### ACTION ITEM
The entries are to be output in full, word for word.

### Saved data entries
====
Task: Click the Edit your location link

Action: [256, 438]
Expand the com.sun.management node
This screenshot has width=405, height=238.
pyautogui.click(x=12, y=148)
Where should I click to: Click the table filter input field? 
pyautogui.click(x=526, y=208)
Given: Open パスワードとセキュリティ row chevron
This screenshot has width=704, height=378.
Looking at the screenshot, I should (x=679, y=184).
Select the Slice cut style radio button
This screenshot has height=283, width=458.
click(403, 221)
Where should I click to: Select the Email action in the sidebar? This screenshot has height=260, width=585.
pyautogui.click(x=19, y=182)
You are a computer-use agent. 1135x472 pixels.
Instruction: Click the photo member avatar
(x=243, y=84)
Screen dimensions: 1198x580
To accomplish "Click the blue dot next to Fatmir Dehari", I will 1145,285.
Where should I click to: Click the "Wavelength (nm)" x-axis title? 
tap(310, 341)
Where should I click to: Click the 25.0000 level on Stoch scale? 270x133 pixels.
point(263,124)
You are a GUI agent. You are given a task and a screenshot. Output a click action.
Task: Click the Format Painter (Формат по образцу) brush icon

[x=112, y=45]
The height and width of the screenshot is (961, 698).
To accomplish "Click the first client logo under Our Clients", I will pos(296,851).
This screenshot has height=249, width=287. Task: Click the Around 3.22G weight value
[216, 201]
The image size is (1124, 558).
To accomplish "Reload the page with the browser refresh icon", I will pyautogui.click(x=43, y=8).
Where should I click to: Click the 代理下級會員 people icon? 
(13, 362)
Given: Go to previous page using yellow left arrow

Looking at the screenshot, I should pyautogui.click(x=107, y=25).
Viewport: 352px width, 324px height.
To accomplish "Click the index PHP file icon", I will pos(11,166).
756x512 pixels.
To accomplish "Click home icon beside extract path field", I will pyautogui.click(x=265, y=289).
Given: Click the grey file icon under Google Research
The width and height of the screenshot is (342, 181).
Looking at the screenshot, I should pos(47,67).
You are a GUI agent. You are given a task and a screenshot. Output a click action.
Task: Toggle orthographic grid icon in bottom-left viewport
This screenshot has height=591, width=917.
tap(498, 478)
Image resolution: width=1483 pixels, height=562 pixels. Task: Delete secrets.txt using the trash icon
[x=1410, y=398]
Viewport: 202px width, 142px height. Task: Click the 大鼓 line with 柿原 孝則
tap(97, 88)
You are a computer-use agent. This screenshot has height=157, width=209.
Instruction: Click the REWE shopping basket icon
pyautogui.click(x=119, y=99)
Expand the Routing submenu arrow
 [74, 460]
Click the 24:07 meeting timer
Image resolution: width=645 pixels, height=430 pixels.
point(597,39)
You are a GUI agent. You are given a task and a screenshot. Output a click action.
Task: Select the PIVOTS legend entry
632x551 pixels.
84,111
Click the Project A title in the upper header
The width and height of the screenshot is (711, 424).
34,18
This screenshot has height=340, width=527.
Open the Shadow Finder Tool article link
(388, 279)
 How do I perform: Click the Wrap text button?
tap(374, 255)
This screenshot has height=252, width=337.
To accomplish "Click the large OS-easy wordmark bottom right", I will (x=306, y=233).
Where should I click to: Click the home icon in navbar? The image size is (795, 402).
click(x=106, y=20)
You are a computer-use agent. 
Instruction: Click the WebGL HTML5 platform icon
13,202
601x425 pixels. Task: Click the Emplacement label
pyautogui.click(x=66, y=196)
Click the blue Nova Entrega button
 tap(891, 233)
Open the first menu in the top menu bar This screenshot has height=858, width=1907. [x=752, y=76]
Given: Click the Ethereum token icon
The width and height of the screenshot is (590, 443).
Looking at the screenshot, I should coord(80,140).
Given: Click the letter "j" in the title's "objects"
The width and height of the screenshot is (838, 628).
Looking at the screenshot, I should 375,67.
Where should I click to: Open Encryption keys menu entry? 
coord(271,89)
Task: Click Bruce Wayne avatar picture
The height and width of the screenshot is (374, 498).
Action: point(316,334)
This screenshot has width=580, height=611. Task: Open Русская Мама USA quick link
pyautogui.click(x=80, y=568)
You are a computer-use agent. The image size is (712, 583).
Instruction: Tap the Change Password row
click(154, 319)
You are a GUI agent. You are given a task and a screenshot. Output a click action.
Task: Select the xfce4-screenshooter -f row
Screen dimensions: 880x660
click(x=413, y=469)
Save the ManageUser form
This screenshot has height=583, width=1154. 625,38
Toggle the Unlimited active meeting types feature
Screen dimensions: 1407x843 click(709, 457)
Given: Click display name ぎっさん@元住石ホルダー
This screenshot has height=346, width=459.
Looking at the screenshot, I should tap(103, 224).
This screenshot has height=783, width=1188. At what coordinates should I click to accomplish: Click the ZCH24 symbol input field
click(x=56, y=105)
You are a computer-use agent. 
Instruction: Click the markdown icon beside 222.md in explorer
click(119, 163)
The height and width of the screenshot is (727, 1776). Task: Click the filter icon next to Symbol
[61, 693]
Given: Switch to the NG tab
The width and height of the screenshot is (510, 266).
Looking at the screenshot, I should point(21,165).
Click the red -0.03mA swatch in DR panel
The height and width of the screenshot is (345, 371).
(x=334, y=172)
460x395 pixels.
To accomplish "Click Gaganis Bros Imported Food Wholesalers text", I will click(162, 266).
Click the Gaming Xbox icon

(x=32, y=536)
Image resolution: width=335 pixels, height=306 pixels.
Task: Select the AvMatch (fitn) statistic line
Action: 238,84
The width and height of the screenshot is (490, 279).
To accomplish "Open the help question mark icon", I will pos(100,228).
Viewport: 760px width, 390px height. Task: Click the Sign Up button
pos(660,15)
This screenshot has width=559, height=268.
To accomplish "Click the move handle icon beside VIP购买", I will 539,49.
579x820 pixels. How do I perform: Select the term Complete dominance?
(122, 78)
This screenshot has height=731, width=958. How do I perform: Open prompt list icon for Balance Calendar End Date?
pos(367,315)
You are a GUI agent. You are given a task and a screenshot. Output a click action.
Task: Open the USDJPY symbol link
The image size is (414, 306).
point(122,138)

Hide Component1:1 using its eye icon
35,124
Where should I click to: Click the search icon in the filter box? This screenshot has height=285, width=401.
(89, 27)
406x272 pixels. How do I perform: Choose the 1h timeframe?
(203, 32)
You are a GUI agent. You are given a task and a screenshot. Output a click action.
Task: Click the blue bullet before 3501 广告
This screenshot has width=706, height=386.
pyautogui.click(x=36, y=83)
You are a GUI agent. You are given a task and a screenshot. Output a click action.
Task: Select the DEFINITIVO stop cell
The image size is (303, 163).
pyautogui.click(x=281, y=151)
====
### RESPONSE TO THIS EXERCISE
Task: Click the Edit your location link

Action: [256, 438]
Expand the com.sun.management node
This screenshot has width=405, height=238.
pyautogui.click(x=12, y=148)
Where should I click to: Click the table filter input field? 
pyautogui.click(x=526, y=208)
Given: Open パスワードとセキュリティ row chevron
This screenshot has width=704, height=378.
Looking at the screenshot, I should (x=679, y=184).
Select the Slice cut style radio button
This screenshot has height=283, width=458.
click(403, 221)
Where should I click to: Select the Email action in the sidebar? This screenshot has height=260, width=585.
pyautogui.click(x=19, y=182)
You are a computer-use agent. 1135x472 pixels.
Instruction: Click the photo member avatar
(x=243, y=84)
Screen dimensions: 1198x580
To accomplish "Click the blue dot next to Fatmir Dehari", I will 1145,285.
Where should I click to: Click the "Wavelength (nm)" x-axis title? 
tap(310, 341)
Where should I click to: Click the 25.0000 level on Stoch scale? 270x133 pixels.
point(263,124)
You are a GUI agent. You are given a task and a screenshot. Output a click action.
Task: Click the Format Painter (Формат по образцу) brush icon

[x=112, y=45]
The height and width of the screenshot is (961, 698).
To accomplish "Click the first client logo under Our Clients", I will pos(296,851).
This screenshot has height=249, width=287. Task: Click the Around 3.22G weight value
[216, 201]
The image size is (1124, 558).
To accomplish "Reload the page with the browser refresh icon", I will pyautogui.click(x=43, y=8).
Where should I click to: Click the 代理下級會員 people icon? 
(13, 362)
Given: Go to previous page using yellow left arrow

Looking at the screenshot, I should pyautogui.click(x=107, y=25).
Viewport: 352px width, 324px height.
To accomplish "Click the index PHP file icon", I will pos(11,166).
756x512 pixels.
To accomplish "Click home icon beside extract path field", I will pyautogui.click(x=265, y=289).
Given: Click the grey file icon under Google Research
The width and height of the screenshot is (342, 181).
Looking at the screenshot, I should pos(47,67).
You are a GUI agent. You are given a task and a screenshot. Output a click action.
Task: Toggle orthographic grid icon in bottom-left viewport
This screenshot has height=591, width=917.
tap(498, 478)
Image resolution: width=1483 pixels, height=562 pixels. Task: Delete secrets.txt using the trash icon
[x=1410, y=398]
Viewport: 202px width, 142px height. Task: Click the 大鼓 line with 柿原 孝則
tap(97, 88)
You are a computer-use agent. This screenshot has height=157, width=209.
Instruction: Click the REWE shopping basket icon
pyautogui.click(x=119, y=99)
Expand the Routing submenu arrow
 [74, 460]
Click the 24:07 meeting timer
Image resolution: width=645 pixels, height=430 pixels.
point(597,39)
You are a GUI agent. You are given a task and a screenshot. Output a click action.
Task: Select the PIVOTS legend entry
632x551 pixels.
84,111
Click the Project A title in the upper header
The width and height of the screenshot is (711, 424).
34,18
This screenshot has height=340, width=527.
Open the Shadow Finder Tool article link
(388, 279)
 How do I perform: Click the Wrap text button?
tap(374, 255)
This screenshot has height=252, width=337.
To accomplish "Click the large OS-easy wordmark bottom right", I will (x=306, y=233).
Where should I click to: Click the home icon in navbar? The image size is (795, 402).
click(x=106, y=20)
You are a computer-use agent. 
Instruction: Click the WebGL HTML5 platform icon
13,202
601x425 pixels. Task: Click the Emplacement label
pyautogui.click(x=66, y=196)
Click the blue Nova Entrega button
 tap(891, 233)
Open the first menu in the top menu bar This screenshot has height=858, width=1907. [x=752, y=76]
Given: Click the Ethereum token icon
The width and height of the screenshot is (590, 443).
Looking at the screenshot, I should coord(80,140).
Given: Click the letter "j" in the title's "objects"
The width and height of the screenshot is (838, 628).
Looking at the screenshot, I should 375,67.
Where should I click to: Open Encryption keys menu entry? 
coord(271,89)
Task: Click Bruce Wayne avatar picture
The height and width of the screenshot is (374, 498).
Action: point(316,334)
This screenshot has width=580, height=611. Task: Open Русская Мама USA quick link
pyautogui.click(x=80, y=568)
You are a computer-use agent. The image size is (712, 583).
Instruction: Tap the Change Password row
click(154, 319)
You are a GUI agent. You are given a task and a screenshot. Output a click action.
Task: Select the xfce4-screenshooter -f row
Screen dimensions: 880x660
click(x=413, y=469)
Save the ManageUser form
This screenshot has height=583, width=1154. 625,38
Toggle the Unlimited active meeting types feature
Screen dimensions: 1407x843 click(709, 457)
Given: Click display name ぎっさん@元住石ホルダー
This screenshot has height=346, width=459.
Looking at the screenshot, I should tap(103, 224).
This screenshot has height=783, width=1188. At what coordinates should I click to accomplish: Click the ZCH24 symbol input field
click(x=56, y=105)
You are a computer-use agent. 
Instruction: Click the markdown icon beside 222.md in explorer
click(119, 163)
The height and width of the screenshot is (727, 1776). Task: Click the filter icon next to Symbol
[61, 693]
Given: Switch to the NG tab
The width and height of the screenshot is (510, 266).
Looking at the screenshot, I should point(21,165).
Click the red -0.03mA swatch in DR panel
The height and width of the screenshot is (345, 371).
(x=334, y=172)
460x395 pixels.
To accomplish "Click Gaganis Bros Imported Food Wholesalers text", I will click(162, 266).
Click the Gaming Xbox icon

(x=32, y=536)
Image resolution: width=335 pixels, height=306 pixels.
Task: Select the AvMatch (fitn) statistic line
Action: 238,84
The width and height of the screenshot is (490, 279).
To accomplish "Open the help question mark icon", I will pos(100,228).
Viewport: 760px width, 390px height. Task: Click the Sign Up button
pos(660,15)
This screenshot has width=559, height=268.
To accomplish "Click the move handle icon beside VIP购买", I will 539,49.
579x820 pixels. How do I perform: Select the term Complete dominance?
(122, 78)
This screenshot has height=731, width=958. How do I perform: Open prompt list icon for Balance Calendar End Date?
pos(367,315)
You are a GUI agent. You are given a task and a screenshot. Output a click action.
Task: Open the USDJPY symbol link
The image size is (414, 306).
point(122,138)

Hide Component1:1 using its eye icon
35,124
Where should I click to: Click the search icon in the filter box? This screenshot has height=285, width=401.
(89, 27)
406x272 pixels. How do I perform: Choose the 1h timeframe?
(203, 32)
You are a GUI agent. You are given a task and a screenshot. Output a click action.
Task: Click the blue bullet before 3501 广告
This screenshot has width=706, height=386.
pyautogui.click(x=36, y=83)
You are a GUI agent. You are given a task and a screenshot. Output a click action.
Task: Select the DEFINITIVO stop cell
The image size is (303, 163).
pyautogui.click(x=281, y=151)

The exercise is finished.